The natural reaction is one of disgust; the man just broke the sport, after all. Once the George Steinbrenner spending of the 90s and 00s gave way to the few remaining albatrosses left in MLB—enjoy retirement, Albert Pujols—teams finally saw through the free-agent haze, seeing it as fools gold. Contracts became wiser. It took four months for people to realize signing Manny Machado was a good move. An occasional Stephen Strasburg or Anthony Rendon wave will rock the boat, but its aim is true; smart teams are too savvy to crash.
A man bombarding in, guns blazing, to sign a historic amount of elite free agents in reaction to losing to the Padres in the NLDS sets off alarms. This isn’t how teams are supposed to act.
As we all know so well, franchises are supposed to Know Their Role, sign Their Guys—an appropriate amount of them—then play each other under a gentlemanly façade that this is The Best They Can Do. The Yankees stopped making the A’s their development team because it became uncouth in the public eye. That hurts business. People must somehow believe in a fair baseball league.

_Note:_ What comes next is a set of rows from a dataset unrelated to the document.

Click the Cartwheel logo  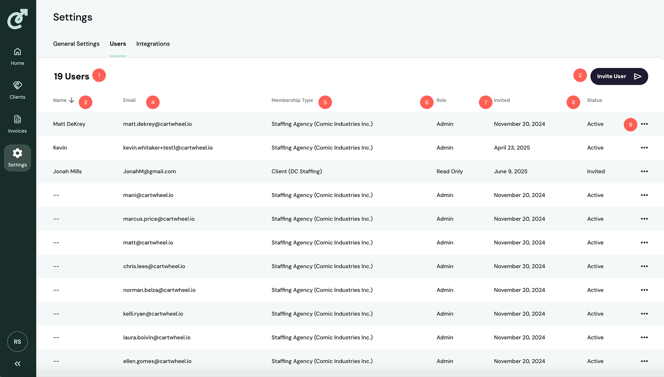pyautogui.click(x=17, y=19)
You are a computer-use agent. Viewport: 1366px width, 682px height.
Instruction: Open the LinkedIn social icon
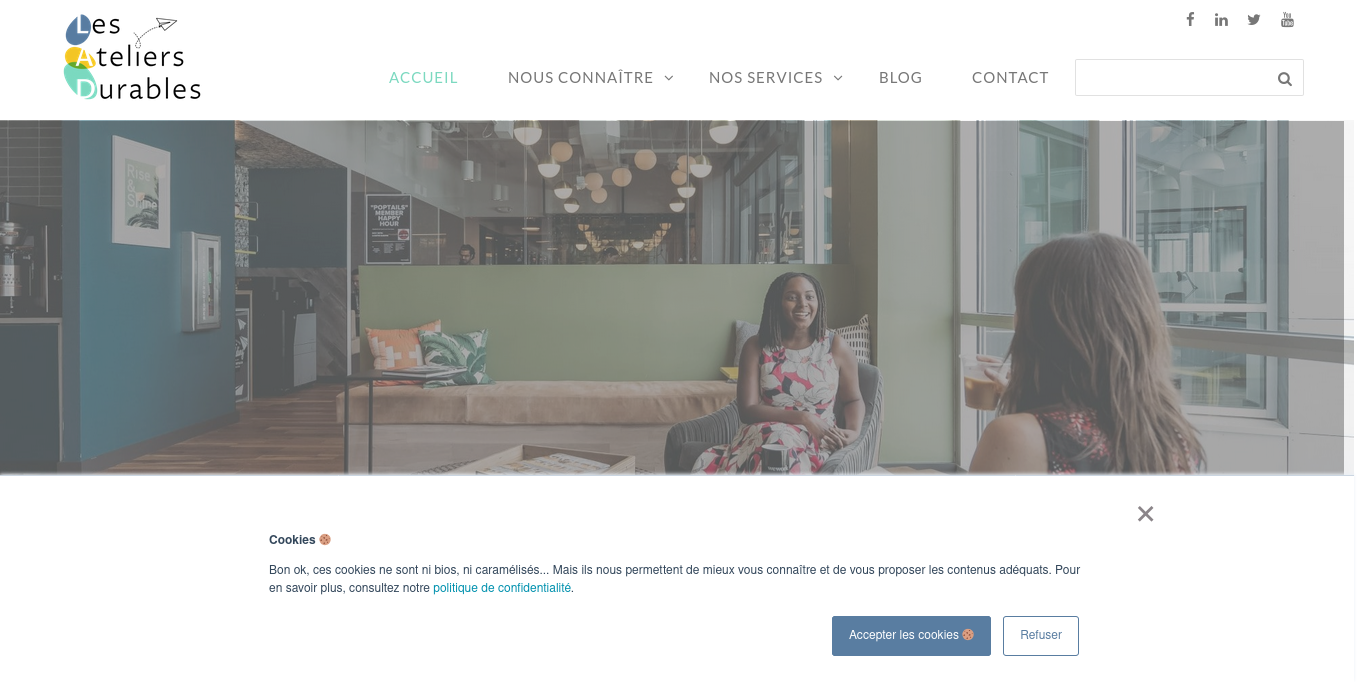[1221, 19]
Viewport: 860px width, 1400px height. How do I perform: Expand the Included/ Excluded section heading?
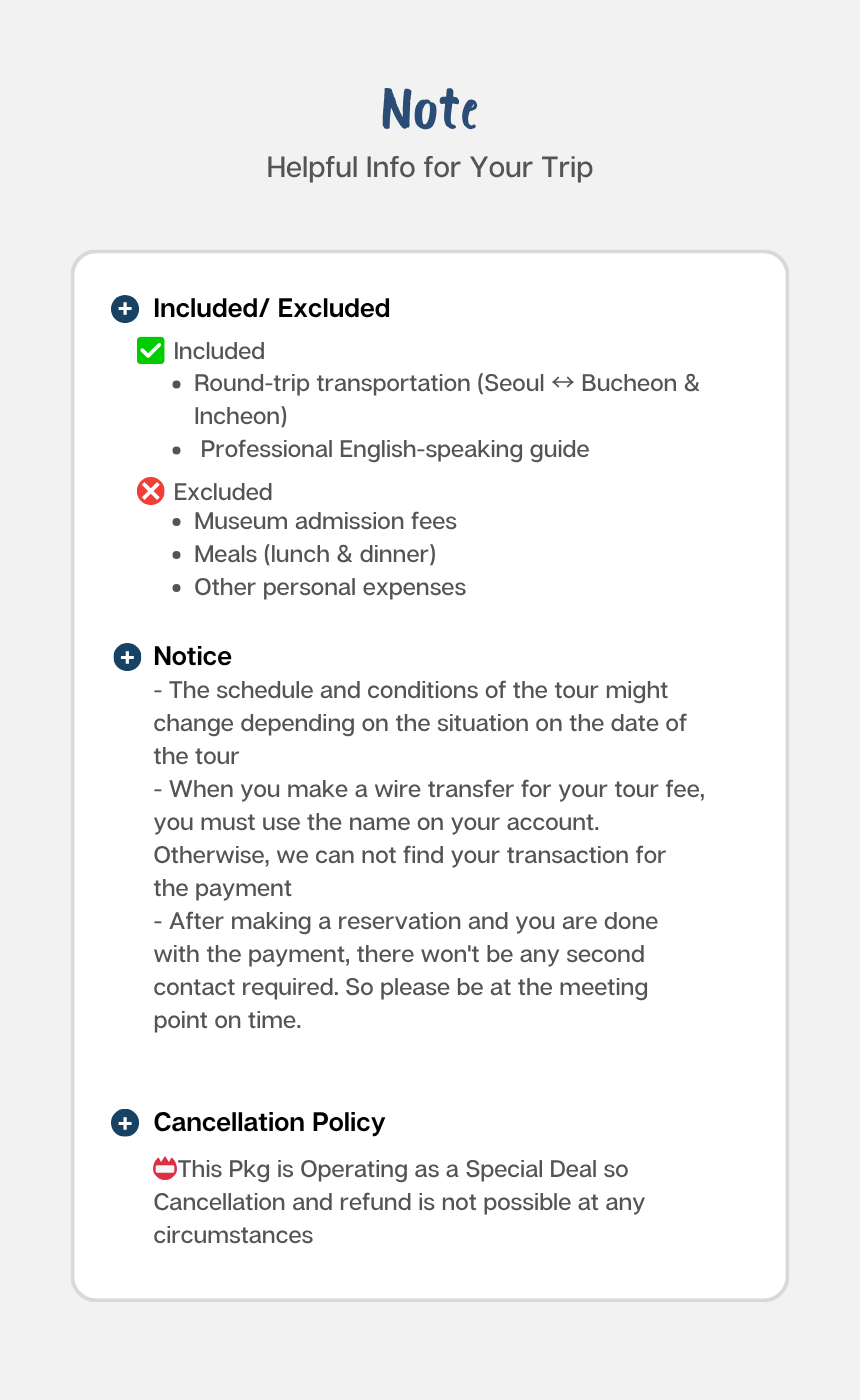(x=271, y=308)
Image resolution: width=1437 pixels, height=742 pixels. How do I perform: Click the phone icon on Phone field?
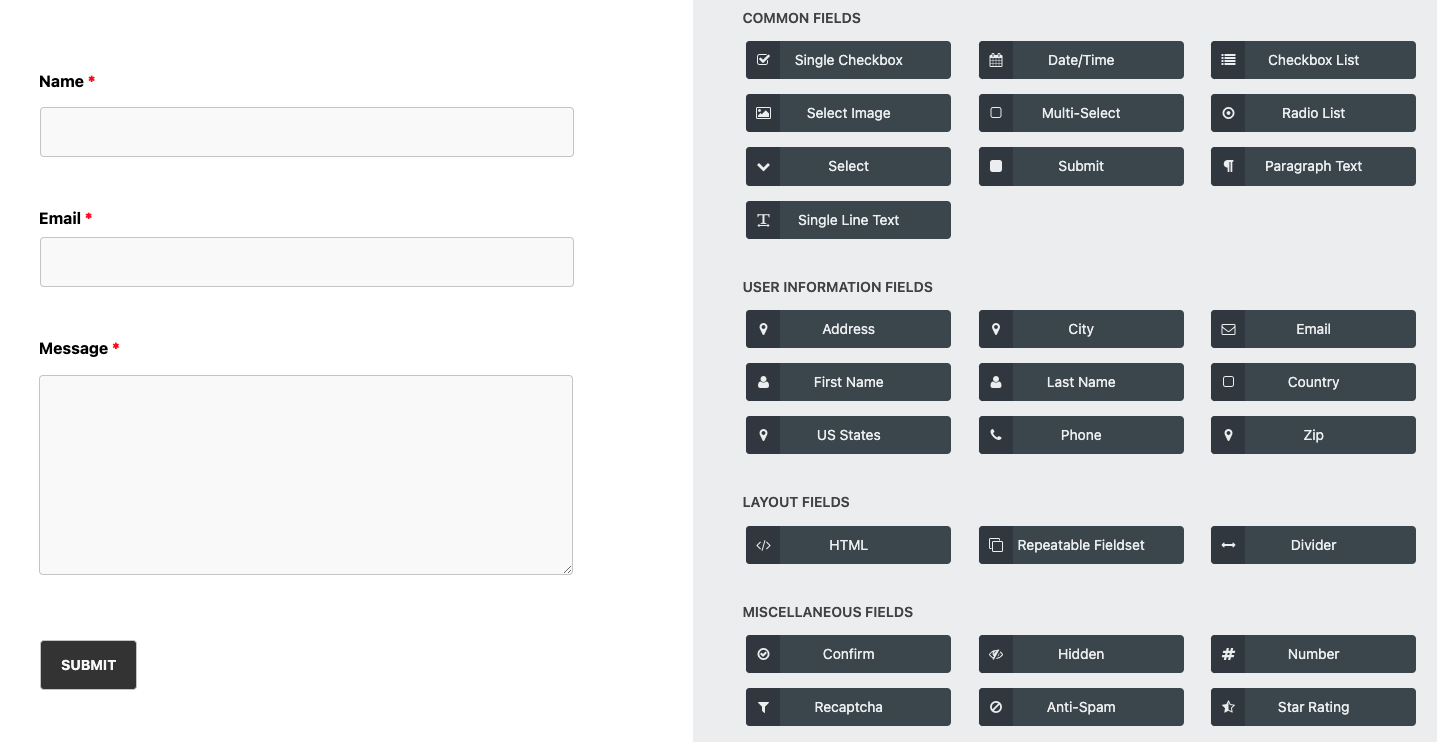click(996, 435)
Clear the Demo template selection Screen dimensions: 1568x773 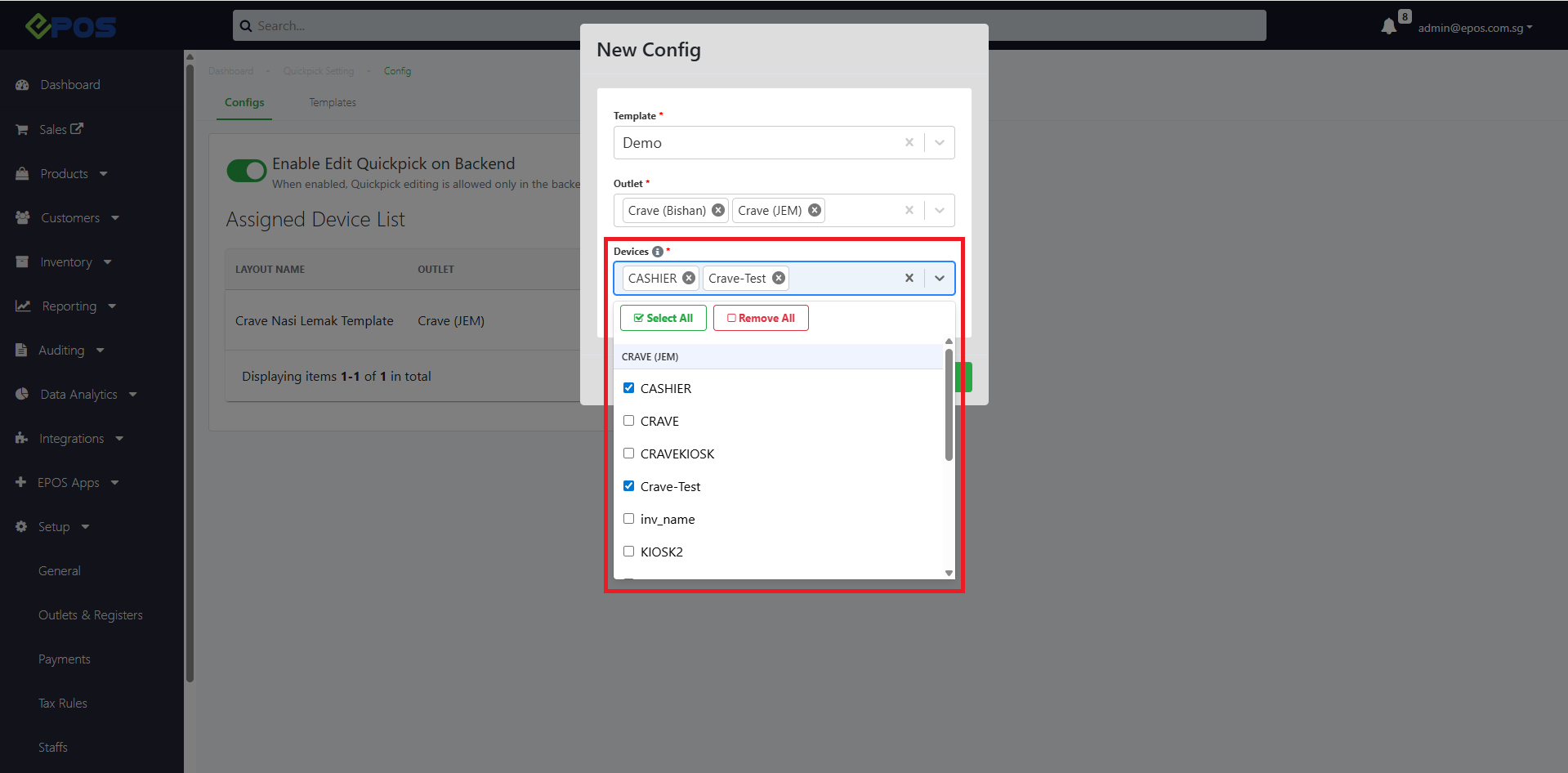(x=909, y=142)
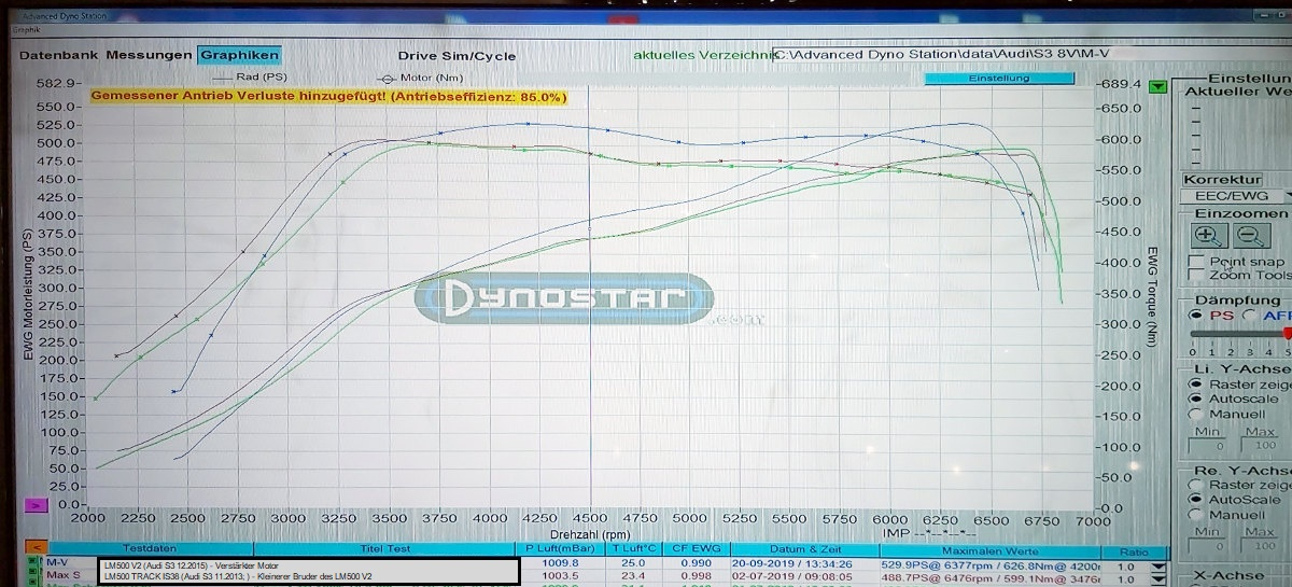Viewport: 1292px width, 587px height.
Task: Open the Korrektur EEC/EWG dropdown
Action: [1236, 197]
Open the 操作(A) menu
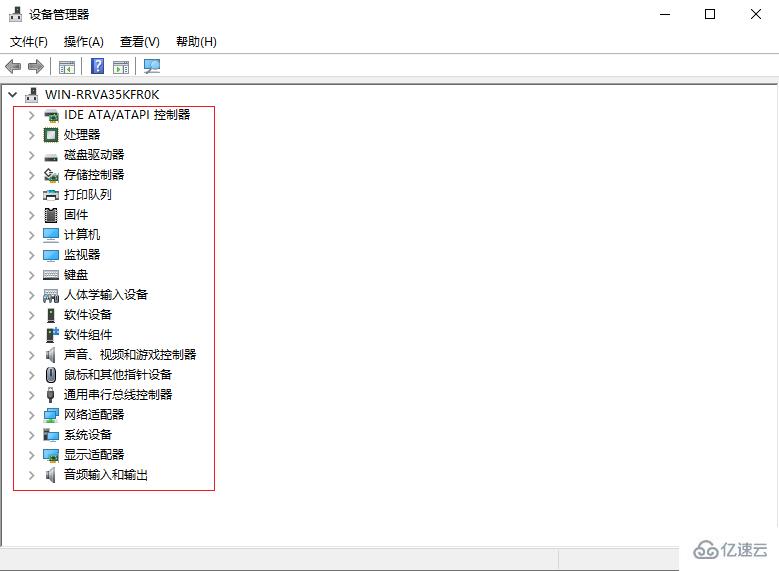Screen dimensions: 779x571 coord(84,42)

The state approving one’s ability to drive coincides with the precise moment a rational being realizes that baseball is dementedly unfair, but the game’s beauty has tranced us all; we’re content with rationalizing the immense inequality as long as the product supplies its thrills.
Cohen’s ultimate sin is that he would rather play a different game: if spending rules exist solely as tax, then why would you do anything other than spend as much money as you have? Who cares about spending $30 million a year when it takes 33 such contracts to hit $1 billion—a scratch against any owner’s vast wealth?
Are his actions good for baseball? In the immediate future, no. Cohen’s Mets will win a thousand games in 2023 and—with permission from the baseball gods—bulldoze other powerhouses with such ease that it’ll be a joke to tell across generations. The Dodgers are speed bumps when Max Scherzer and Justin Verlander are your 1-2 punch, and your lineup has Mark Canha hitting 8th. Not even one of those good speed bumps either; they’re that worn-down crumble someone installed in a school parking lot 40 years ago that hasn’t received a fix since all funding goes to a new scoreboard for a perpetual 3-9 football team.
But Cohen could be in for a long-term play; while he sees his actions as buying great players to add to his human trading card deck, he’s also applying pressure to other owners. This is the age of social media. Teams are more visible than ever. Any average dolt can hurl insults directly at a franchise’s social media account, bringing them closer to the people’s will than in the medieval times when talking with the king was impossible. Fans don’t have enough time to affect this off-season, but who knows what kind of weird pressure points they’ll press when a team lowballs a free agent in the age of a team possessing a nearly half-billion-dollar payroll.
Or teams may ignore the noise until their bottom-line falls. Franchises are funny like that.
This isn’t Cohen’s fault. Any of us poors would love to own our favorite team, churning through cartoon piles of money while our net worth remains iron-clad. The only thing Cohen broke was tradition; Baseball created spending rules based on inequality, added new ones for eye wash, then relied on their closed community of ownership to keep others in line so that the veneer remained intact. An outsider stomped on those rules; it’s up to baseball to react.